=== Information shown ===

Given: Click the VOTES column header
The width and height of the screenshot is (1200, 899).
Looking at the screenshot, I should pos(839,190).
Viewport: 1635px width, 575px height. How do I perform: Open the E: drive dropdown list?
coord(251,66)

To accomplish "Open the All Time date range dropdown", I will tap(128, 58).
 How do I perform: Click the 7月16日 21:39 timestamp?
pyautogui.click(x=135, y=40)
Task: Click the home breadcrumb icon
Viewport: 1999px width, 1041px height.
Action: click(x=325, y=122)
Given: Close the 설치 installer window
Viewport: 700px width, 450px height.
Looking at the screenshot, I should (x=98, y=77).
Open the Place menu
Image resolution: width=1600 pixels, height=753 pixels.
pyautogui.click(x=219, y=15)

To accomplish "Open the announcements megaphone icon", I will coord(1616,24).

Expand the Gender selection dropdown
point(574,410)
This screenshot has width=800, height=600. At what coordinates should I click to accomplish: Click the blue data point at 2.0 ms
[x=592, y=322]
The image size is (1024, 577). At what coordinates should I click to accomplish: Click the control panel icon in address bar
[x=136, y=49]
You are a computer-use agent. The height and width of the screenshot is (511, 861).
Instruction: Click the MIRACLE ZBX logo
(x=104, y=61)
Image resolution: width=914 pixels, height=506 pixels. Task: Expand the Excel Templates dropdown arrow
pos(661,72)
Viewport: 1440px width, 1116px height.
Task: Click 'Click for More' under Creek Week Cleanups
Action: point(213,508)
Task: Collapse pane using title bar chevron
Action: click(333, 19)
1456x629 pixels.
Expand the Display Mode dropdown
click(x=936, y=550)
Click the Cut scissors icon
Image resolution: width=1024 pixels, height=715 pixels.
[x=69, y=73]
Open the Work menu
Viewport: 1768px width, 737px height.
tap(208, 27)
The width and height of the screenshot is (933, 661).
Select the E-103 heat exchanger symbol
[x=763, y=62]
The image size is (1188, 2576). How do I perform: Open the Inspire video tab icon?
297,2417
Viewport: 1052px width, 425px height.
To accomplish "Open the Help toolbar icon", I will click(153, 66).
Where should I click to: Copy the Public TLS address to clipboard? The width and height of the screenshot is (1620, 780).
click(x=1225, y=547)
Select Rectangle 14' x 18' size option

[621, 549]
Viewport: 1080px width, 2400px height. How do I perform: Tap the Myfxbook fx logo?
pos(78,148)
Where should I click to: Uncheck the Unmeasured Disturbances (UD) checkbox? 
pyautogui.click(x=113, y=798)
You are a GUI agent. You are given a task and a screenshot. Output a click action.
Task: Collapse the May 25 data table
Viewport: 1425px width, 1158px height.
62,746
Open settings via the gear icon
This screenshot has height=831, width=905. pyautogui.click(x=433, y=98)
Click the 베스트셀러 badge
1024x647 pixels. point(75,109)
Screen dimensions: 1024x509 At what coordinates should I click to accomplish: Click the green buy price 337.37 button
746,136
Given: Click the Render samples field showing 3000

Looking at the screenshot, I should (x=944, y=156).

===

Every record here must be output exactly, word for word.

Given: Click the VOTES column header
The width and height of the screenshot is (1200, 899).
Looking at the screenshot, I should pos(839,190).
Viewport: 1635px width, 575px height. How do I perform: Open the E: drive dropdown list?
coord(251,66)

To accomplish "Open the All Time date range dropdown", I will tap(128, 58).
 How do I perform: Click the 7月16日 21:39 timestamp?
pyautogui.click(x=135, y=40)
Task: Click the home breadcrumb icon
Viewport: 1999px width, 1041px height.
Action: click(x=325, y=122)
Given: Close the 설치 installer window
Viewport: 700px width, 450px height.
Looking at the screenshot, I should (x=98, y=77).
Open the Place menu
Image resolution: width=1600 pixels, height=753 pixels.
pyautogui.click(x=219, y=15)

To accomplish "Open the announcements megaphone icon", I will coord(1616,24).

Expand the Gender selection dropdown
point(574,410)
This screenshot has width=800, height=600. At what coordinates should I click to accomplish: Click the blue data point at 2.0 ms
[x=592, y=322]
The image size is (1024, 577). At what coordinates should I click to accomplish: Click the control panel icon in address bar
[x=136, y=49]
You are a computer-use agent. The height and width of the screenshot is (511, 861).
Instruction: Click the MIRACLE ZBX logo
(x=104, y=61)
Image resolution: width=914 pixels, height=506 pixels. Task: Expand the Excel Templates dropdown arrow
pos(661,72)
Viewport: 1440px width, 1116px height.
Task: Click 'Click for More' under Creek Week Cleanups
Action: point(213,508)
Task: Collapse pane using title bar chevron
Action: click(333, 19)
1456x629 pixels.
Expand the Display Mode dropdown
click(x=936, y=550)
Click the Cut scissors icon
Image resolution: width=1024 pixels, height=715 pixels.
[x=69, y=73]
Open the Work menu
Viewport: 1768px width, 737px height.
tap(208, 27)
The width and height of the screenshot is (933, 661).
Select the E-103 heat exchanger symbol
[x=763, y=62]
The image size is (1188, 2576). How do I perform: Open the Inspire video tab icon?
297,2417
Viewport: 1052px width, 425px height.
To accomplish "Open the Help toolbar icon", I will click(153, 66).
Where should I click to: Copy the Public TLS address to clipboard? The width and height of the screenshot is (1620, 780).
click(x=1225, y=547)
Select Rectangle 14' x 18' size option

[621, 549]
Viewport: 1080px width, 2400px height. How do I perform: Tap the Myfxbook fx logo?
pos(78,148)
Where should I click to: Uncheck the Unmeasured Disturbances (UD) checkbox? 
pyautogui.click(x=113, y=798)
You are a GUI agent. You are given a task and a screenshot. Output a click action.
Task: Collapse the May 25 data table
Viewport: 1425px width, 1158px height.
62,746
Open settings via the gear icon
This screenshot has height=831, width=905. pyautogui.click(x=433, y=98)
Click the 베스트셀러 badge
1024x647 pixels. point(75,109)
Screen dimensions: 1024x509 At what coordinates should I click to accomplish: Click the green buy price 337.37 button
746,136
Given: Click the Render samples field showing 3000

Looking at the screenshot, I should (x=944, y=156).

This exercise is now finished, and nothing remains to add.